Seoul, Jan 05 (Agencies): A US envoy on Wednesday held talks with Seoul officials on easing tension on the Korean peninsula as Pyongyang urged an early end to confrontation over its deadly attack on a South Korean island.

Stephen Bosworth, the US special envoy on North Korea, met with South Korea's chief nuclear negotiator, Wi Sung-Lac, and Foreign Minister Kim Sung-Hwan, focusing on Pyongyang's nuclear programme and tension reduction.

Bosworth's visit came six weeks after the North shelled the frontier island of Yeonpyeong, killing four South Koreans, including two civilians, and sending tensions in the region to their highest level in years.

Details of the talks were not made public but a Foreign Ministry spokesman said earlier that Bosworth and the South Korean side would "assess the current situation regarding North Korea's nuclear development and future response".

Bosworth was also scheduled to meet with Unification Minister Hyun In-Taek before heading to Beijing later on Wednesday. He is expected in Tokyo on Thursday.

Upon arrival in Seoul on Tuesday, Bosworth called for "serious negotiations" as a central strategy to deal with the communist State.

South Korean Foreign Minister Kim Sung-Hwan on Wednesday said that any resumption in the six-nation talks on ending North Korea's nuclear weapons programme should be preceded by two-way talks between North and South.

The North has refused to discuss the nuclear issue directly with the South, saying it only wants to deal with Washington.
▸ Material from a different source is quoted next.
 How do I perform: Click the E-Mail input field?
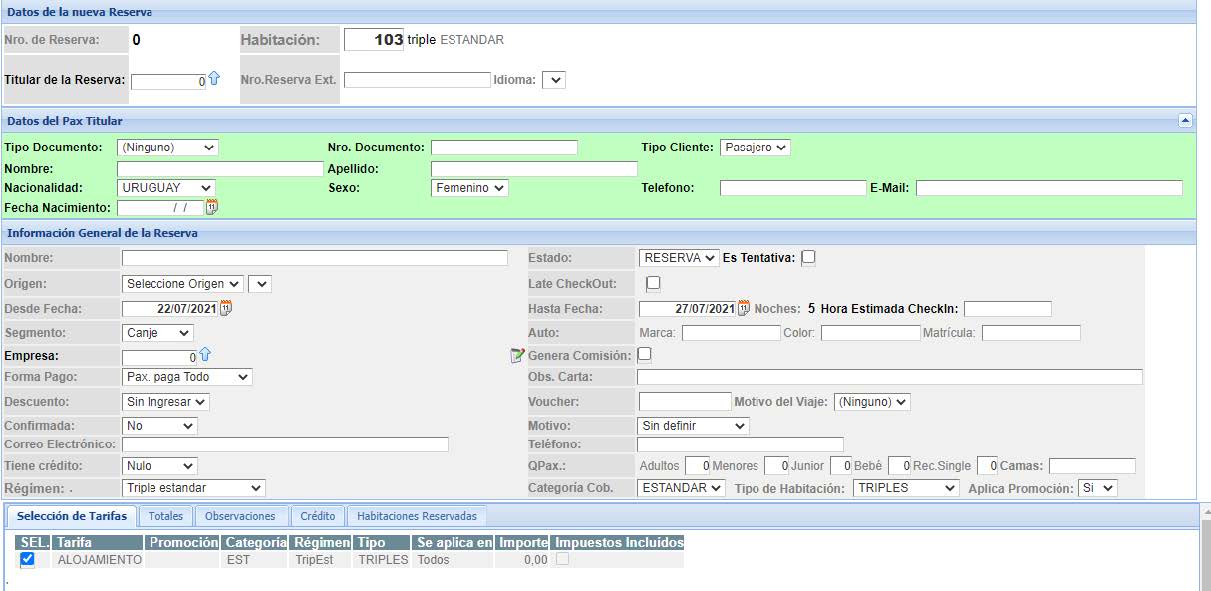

"The six-party talks are a useful framework for negotiation on the North's denuclearisation but in order to achieve tangible progress through the talks, the right atmosphere—including bilateral talks—should be created," Kim said.
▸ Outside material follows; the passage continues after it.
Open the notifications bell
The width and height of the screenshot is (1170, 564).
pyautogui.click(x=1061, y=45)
"The Government will continue pursuing both tracks—dialogue and sanctions—to press the North to prove its willingness for denuclearisation through actions," he said in a speech on the Foreign Ministry's New Year policy.

Pyongyang's ruling communist party's official daily Rodong Sinmun on Wednesday said that military tension on the Korean peninsula must come to an end "at the earliest possible date."

"Resolving political and military tensions are a prerequisite to improving inter-Korean relations and to pursuing national reconciliation and cooperation," it said in an editorial.

In Washington, State Department spokesman Philip Crowley said that dialogue with the North should be constructive. "We don't just want to have talks for talks' sake," he said.